▶ [Instructions to follow] Below are records; reproduce exactly the lines from the one that has "Home (497, 161)" through the one that has "Доска объявлений (94, 616)", ends included, and nothing more.

=== Records for the task ===

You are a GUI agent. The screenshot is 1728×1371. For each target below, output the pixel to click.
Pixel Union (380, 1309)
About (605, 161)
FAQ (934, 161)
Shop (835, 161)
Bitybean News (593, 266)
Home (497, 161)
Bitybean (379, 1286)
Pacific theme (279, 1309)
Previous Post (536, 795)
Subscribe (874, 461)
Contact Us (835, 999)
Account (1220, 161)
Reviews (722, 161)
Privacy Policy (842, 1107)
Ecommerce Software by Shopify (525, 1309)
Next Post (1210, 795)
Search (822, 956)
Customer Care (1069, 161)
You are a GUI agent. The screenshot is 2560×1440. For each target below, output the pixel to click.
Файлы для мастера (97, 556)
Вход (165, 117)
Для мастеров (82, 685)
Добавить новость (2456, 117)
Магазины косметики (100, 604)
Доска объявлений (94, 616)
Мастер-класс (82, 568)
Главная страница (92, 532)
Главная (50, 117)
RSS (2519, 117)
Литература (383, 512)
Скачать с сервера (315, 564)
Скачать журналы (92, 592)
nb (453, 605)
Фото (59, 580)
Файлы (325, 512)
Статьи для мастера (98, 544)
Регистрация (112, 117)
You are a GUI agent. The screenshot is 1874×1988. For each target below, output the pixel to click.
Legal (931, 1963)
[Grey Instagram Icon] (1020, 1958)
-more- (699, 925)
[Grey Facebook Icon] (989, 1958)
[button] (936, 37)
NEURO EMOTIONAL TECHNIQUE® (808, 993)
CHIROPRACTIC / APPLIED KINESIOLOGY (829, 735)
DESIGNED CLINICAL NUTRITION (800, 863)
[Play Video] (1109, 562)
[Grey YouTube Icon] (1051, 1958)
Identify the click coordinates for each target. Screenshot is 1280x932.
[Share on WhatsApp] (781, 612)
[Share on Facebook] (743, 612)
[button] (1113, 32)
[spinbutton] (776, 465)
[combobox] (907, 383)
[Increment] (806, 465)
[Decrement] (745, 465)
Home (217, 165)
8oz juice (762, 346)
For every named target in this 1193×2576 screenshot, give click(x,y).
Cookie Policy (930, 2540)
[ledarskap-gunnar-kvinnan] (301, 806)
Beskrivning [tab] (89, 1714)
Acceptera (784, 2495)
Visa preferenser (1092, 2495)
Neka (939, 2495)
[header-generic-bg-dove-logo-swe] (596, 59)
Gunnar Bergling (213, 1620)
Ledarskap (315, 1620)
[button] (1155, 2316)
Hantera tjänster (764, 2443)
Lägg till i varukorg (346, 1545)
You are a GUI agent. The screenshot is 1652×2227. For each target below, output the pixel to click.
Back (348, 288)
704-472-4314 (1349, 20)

===

▶ [Completed task]
Home (497, 161)
Bitybean (379, 1286)
Pacific theme (279, 1309)
Previous Post (536, 795)
Subscribe (874, 461)
Contact Us (835, 999)
Account (1220, 161)
Reviews (722, 161)
Privacy Policy (842, 1107)
Ecommerce Software by Shopify (525, 1309)
Next Post (1210, 795)
Search (822, 956)
Customer Care (1069, 161)
You are a GUI agent. The screenshot is 2560×1440. For each target below, output the pixel to click.
Файлы для мастера (97, 556)
Вход (165, 117)
Для мастеров (82, 685)
Добавить новость (2456, 117)
Магазины косметики (100, 604)
Доска объявлений (94, 616)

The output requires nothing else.